Ebru Kain’in çalışkanlığı ailesinden kaynaklanıyor, yazar kendi çocuklarını da benzer biçimde yetiştirmeye çalışıyor. İş hayatına Tahtakale’deki bir handa stajyer olarak başlayan yazar, ticaret hayatının inceliklerini, olumlu ahlaki kurallarını burada öğreniyor. Arkeoloji ilgi alanı ancak ikinci branş olarak tarih okuyor. Yüksek lisansını siyaset bilimi ve uluslar arası ilişkiler alanında yapan yazarın meslek lisesi mezunu olması, üniversite hayatı, çalışma hayatındaki başarıları, gençlere sürekli öğrenme, kendilerini geliştirme-gerçekleştirme ve potansiyellerini bütün zorluklara karşın hayata geçirme konusunda özellikle alt metin üzerinden dolaylı biçimde verdiği alçakgönüllü öneriler dikkate değer. Yunus Emre ve Şekspir’den yaptığı alıntılar ve felsefi yorumlar ise üzerine düşünülecek ve önerilerini destekleyecek nitelikte. Kain’in dikkat çekici bir diğer yönü ise seyyahlığı diyebiliriz. Gezdiği, gördüğü yerlerdeki ünlü sanatçı ve bilim insanlarıyla ilişkili mimari eser, heykel ve evlere ilgi uyandırıcı biçimde değiniyor, gidip görme ya da üzerine okumalar yapma konusunda merak uyandırıyor. Yazar bu anlamda önümüzdeki dönemde bir gezi kitabı çıkarabileceği konusunda beklenti yaratıyor.

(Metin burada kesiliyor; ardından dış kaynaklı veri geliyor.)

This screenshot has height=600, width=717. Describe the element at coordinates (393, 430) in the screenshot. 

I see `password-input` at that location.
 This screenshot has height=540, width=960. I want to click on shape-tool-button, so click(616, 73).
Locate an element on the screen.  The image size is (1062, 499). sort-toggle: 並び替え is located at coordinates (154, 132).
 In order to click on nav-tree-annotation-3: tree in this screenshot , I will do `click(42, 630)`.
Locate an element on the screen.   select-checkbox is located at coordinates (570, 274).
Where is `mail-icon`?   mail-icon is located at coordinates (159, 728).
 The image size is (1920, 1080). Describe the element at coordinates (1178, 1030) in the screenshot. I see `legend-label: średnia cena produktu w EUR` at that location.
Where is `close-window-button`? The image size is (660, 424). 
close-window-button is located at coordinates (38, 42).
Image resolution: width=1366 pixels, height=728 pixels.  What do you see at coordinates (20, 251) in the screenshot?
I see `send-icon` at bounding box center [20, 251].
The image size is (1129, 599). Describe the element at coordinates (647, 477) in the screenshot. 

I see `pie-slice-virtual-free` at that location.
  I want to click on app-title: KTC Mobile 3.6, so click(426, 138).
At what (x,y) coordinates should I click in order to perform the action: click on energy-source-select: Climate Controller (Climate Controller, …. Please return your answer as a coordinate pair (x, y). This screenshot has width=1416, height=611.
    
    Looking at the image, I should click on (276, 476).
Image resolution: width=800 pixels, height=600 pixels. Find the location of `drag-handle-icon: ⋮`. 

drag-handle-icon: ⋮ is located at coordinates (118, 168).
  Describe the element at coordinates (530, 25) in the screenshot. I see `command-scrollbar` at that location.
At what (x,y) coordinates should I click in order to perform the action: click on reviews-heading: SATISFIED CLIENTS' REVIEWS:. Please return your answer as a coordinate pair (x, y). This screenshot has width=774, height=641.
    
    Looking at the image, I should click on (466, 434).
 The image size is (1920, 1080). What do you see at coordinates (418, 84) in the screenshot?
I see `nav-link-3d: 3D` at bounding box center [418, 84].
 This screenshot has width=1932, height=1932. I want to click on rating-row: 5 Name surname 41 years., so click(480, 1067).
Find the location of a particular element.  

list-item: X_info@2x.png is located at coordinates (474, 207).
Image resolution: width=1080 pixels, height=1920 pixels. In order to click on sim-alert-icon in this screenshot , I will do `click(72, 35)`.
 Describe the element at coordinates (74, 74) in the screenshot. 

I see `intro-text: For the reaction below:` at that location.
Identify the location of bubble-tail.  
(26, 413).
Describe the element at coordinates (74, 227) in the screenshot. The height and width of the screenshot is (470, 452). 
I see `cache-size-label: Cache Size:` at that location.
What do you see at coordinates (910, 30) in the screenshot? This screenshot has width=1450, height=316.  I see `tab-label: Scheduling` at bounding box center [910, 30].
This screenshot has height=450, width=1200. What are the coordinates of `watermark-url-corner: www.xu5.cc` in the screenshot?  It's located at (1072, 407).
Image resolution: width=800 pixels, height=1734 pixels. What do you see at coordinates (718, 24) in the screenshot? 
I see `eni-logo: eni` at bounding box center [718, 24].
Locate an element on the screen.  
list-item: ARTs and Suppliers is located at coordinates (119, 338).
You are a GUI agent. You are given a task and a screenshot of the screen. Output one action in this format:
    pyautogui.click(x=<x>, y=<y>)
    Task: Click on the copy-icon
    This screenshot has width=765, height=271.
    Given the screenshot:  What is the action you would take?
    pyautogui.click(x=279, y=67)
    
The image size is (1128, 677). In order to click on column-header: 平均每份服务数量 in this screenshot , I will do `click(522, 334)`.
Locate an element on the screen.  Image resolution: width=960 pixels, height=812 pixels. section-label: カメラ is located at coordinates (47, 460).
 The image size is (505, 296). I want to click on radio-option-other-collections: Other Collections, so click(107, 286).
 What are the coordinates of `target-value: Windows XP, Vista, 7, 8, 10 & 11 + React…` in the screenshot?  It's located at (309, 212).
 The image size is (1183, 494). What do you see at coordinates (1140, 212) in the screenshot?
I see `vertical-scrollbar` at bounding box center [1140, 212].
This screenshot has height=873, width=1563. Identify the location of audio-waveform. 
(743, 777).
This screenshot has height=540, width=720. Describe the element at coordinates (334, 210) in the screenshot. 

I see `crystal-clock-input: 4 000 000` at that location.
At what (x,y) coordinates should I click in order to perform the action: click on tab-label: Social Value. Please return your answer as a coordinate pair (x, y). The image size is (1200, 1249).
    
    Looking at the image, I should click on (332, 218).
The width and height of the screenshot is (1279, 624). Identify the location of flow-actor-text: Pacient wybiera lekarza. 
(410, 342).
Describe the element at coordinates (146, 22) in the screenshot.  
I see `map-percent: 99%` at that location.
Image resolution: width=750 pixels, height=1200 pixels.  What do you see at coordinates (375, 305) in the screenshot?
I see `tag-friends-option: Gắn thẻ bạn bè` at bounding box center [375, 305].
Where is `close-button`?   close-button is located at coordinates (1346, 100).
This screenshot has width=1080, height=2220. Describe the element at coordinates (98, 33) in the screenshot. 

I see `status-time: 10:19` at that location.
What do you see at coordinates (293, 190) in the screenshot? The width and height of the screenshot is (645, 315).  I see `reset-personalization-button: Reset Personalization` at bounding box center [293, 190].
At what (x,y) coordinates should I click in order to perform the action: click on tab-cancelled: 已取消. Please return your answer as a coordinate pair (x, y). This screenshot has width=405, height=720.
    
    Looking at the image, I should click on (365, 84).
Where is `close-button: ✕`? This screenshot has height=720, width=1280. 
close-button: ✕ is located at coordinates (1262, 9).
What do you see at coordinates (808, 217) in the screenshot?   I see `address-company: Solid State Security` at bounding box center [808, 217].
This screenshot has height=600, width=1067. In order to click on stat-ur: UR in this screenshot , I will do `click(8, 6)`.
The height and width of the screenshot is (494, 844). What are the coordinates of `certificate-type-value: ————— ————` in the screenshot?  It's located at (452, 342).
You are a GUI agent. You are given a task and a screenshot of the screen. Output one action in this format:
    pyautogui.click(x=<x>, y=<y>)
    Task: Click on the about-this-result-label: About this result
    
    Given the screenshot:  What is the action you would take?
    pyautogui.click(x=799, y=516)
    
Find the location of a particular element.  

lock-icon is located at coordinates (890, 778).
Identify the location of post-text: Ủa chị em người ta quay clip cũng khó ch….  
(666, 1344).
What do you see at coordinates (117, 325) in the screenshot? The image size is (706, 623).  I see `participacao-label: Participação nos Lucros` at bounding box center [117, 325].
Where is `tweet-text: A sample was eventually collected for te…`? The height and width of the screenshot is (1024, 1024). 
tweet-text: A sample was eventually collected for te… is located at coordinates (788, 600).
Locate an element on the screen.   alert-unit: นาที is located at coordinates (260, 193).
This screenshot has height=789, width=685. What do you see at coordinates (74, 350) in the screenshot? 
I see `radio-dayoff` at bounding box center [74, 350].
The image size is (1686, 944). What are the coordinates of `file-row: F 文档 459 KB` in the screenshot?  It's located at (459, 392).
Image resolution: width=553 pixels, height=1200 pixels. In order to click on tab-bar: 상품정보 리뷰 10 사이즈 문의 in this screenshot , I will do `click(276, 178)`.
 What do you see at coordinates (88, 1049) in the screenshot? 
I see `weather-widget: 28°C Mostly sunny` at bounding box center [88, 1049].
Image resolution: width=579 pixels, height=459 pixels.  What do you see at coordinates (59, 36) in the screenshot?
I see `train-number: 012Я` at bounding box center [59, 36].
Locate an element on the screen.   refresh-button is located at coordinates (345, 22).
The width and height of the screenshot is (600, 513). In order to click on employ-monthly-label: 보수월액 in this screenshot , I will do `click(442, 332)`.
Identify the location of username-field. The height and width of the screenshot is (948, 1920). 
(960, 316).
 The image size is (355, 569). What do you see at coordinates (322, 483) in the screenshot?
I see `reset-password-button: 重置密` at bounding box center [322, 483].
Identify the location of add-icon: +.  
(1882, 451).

Olup bitene kadınların gözüyle bakmak, dünyamızı daha yaşanabilir bir yere dönüştürebilir. Kadınların deneyimleri, farklı bir bakış açısı sunabilir, daha adil ve sürdürülebilir bir geleceğe doğru ilerlememize sağlayabilir. Evrene ve dünyaya kadınların bakış açısından bakmak, sorunları daha derinlemesine anlamamıza ve onlara daha etkili çözümler bulmamıza yardımcı olabilir. Sonuç olarak dolu dolu yaşanan bir hayata, düşüncelerle harmanlanmış özgün dünyasından bakan Ebru Kain özellikle gençlere ve kadınlara sesleniyor: Bir kadının gözüyle bakmak değiştirebilir dünyayı diyor özetle.